Goal of the exercise
All records below must be written out exactly, with the pictures excluded.

Exercise data: Begin

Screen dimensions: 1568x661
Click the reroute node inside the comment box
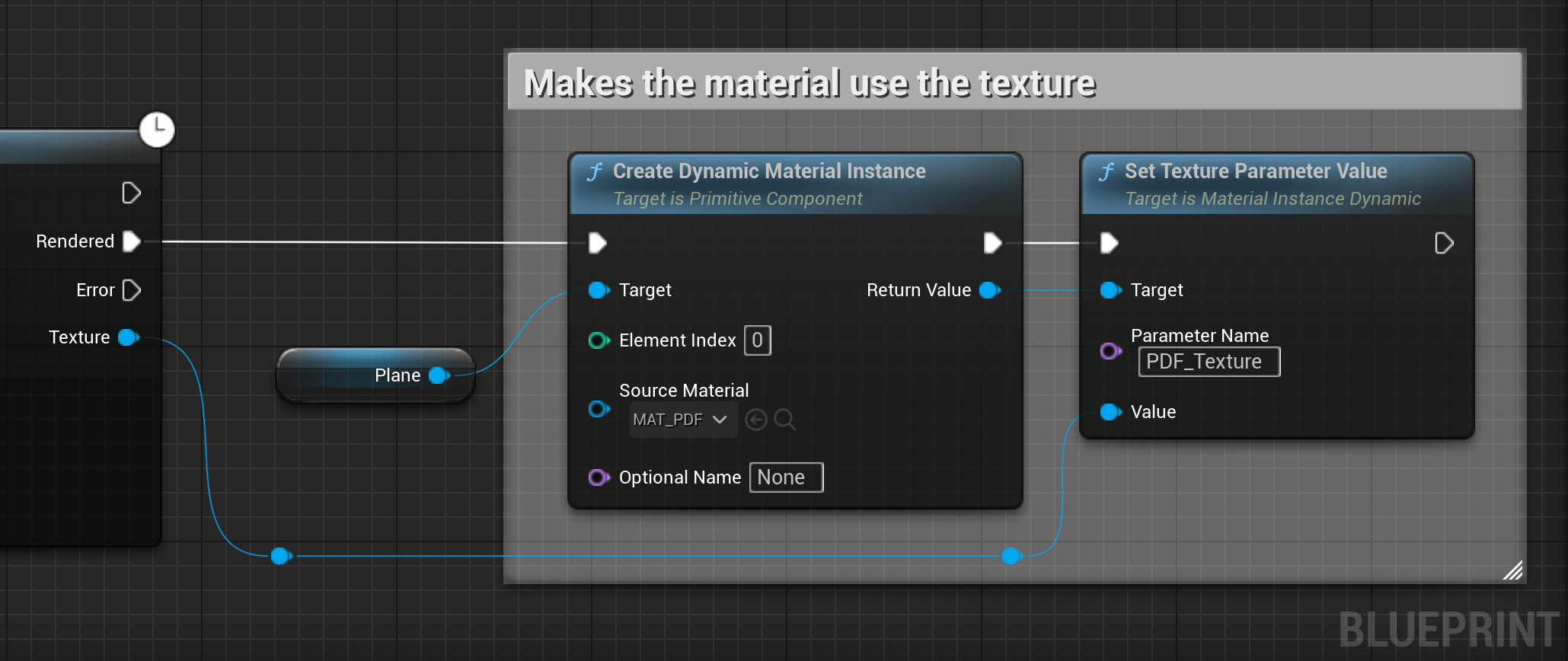(1011, 556)
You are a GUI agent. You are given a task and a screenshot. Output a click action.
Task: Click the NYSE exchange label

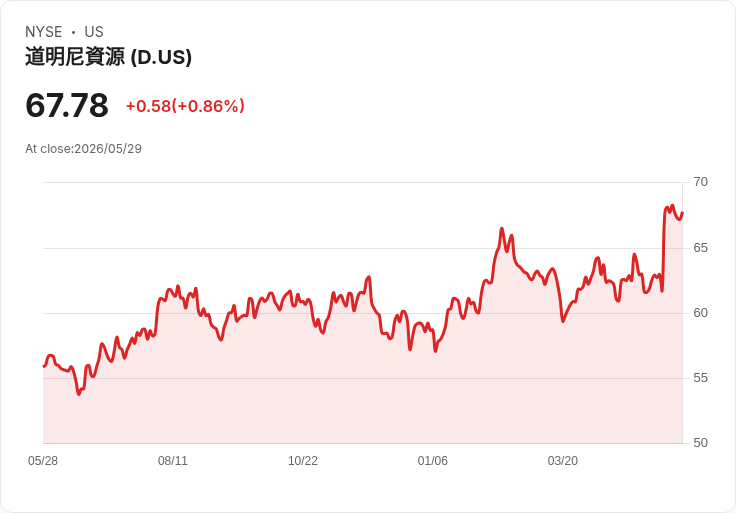pos(44,32)
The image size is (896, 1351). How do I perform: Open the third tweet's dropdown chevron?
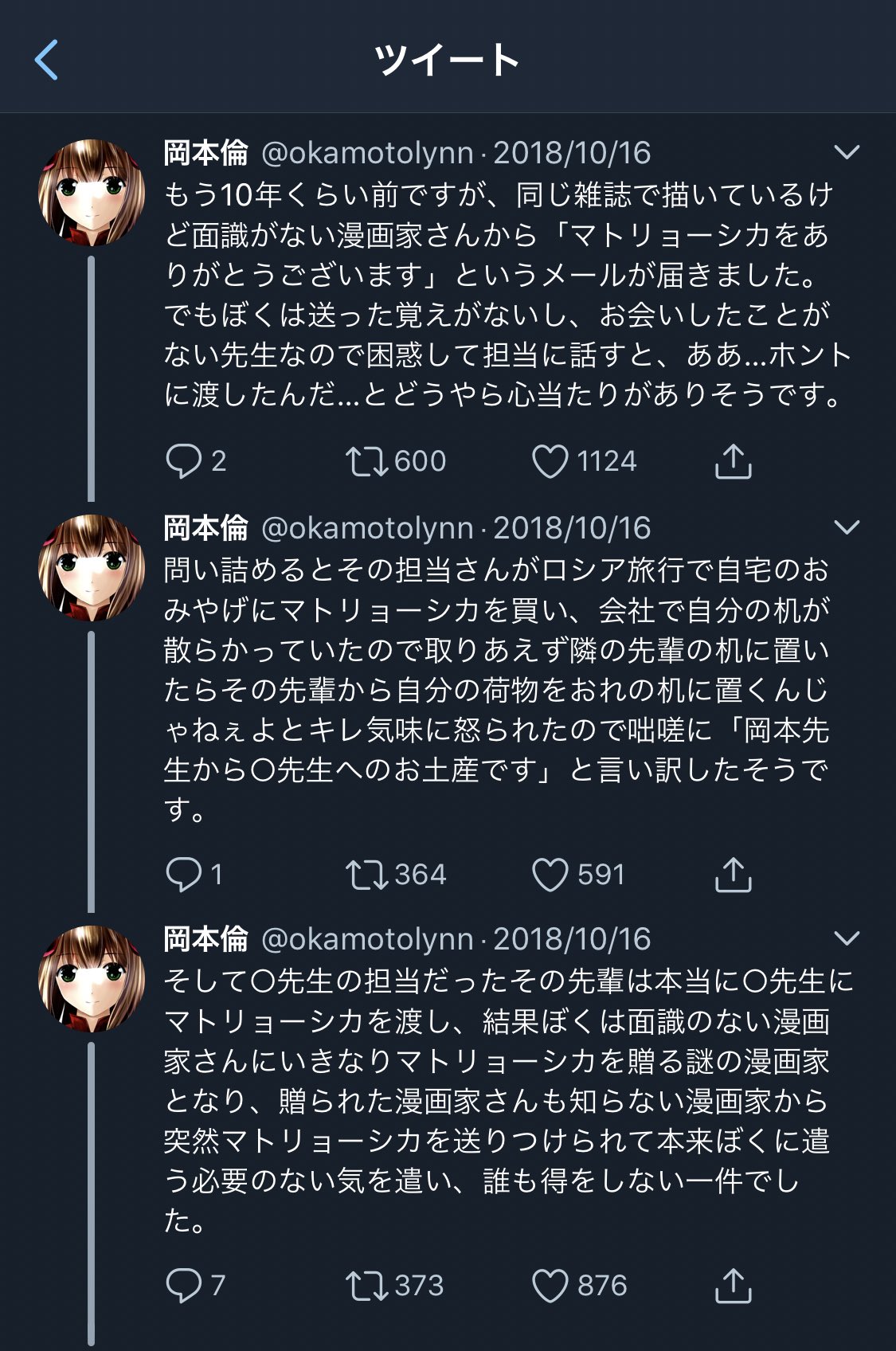pyautogui.click(x=846, y=938)
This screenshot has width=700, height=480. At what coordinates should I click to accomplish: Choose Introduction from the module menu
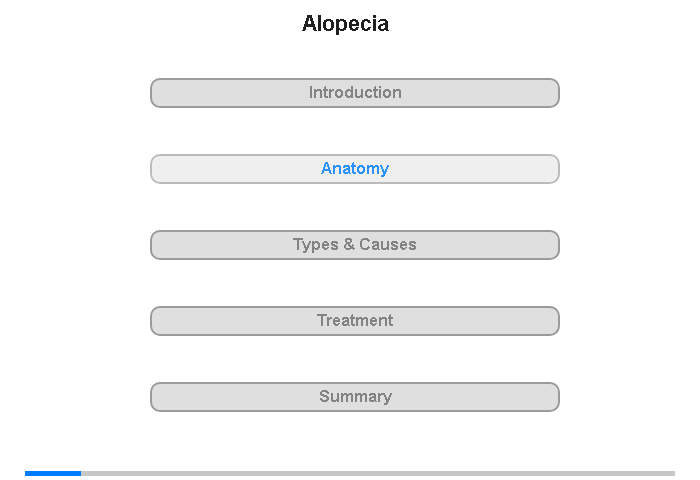click(x=355, y=93)
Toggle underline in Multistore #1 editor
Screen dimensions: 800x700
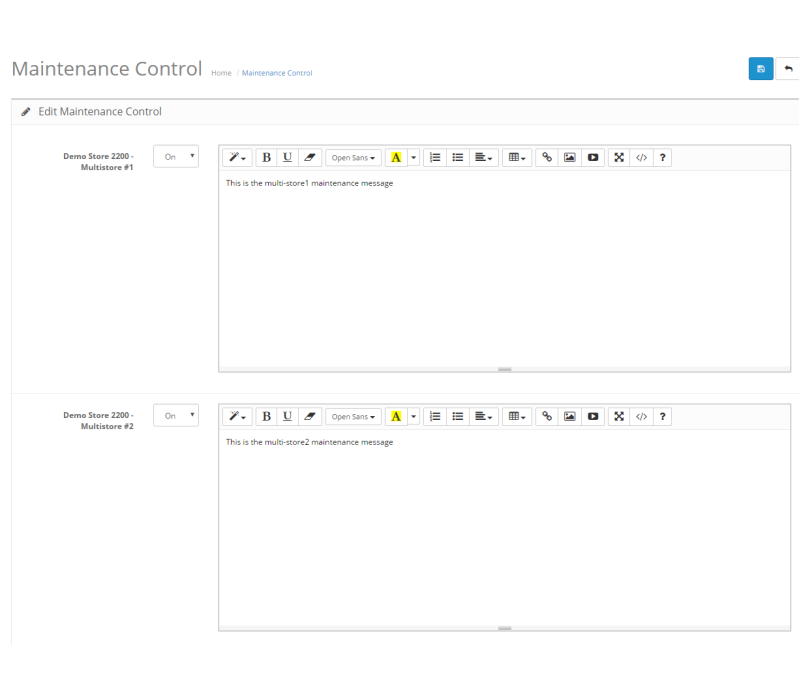coord(288,158)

Exercise data: End

Result of this task
Screen dimensions: 1568x661
Click the reroute node inside the comment box
(1011, 556)
You are a GUI agent. You are given a task and a screenshot. Output a click action.
Task: Click the NYSE exchange label

pos(44,32)
The image size is (896, 1351). How do I perform: Open the third tweet's dropdown chevron?
pyautogui.click(x=846, y=938)
This screenshot has width=700, height=480. At what coordinates should I click to accomplish: Choose Introduction from the module menu
click(x=355, y=93)
Toggle underline in Multistore #1 editor
Screen dimensions: 800x700
coord(288,158)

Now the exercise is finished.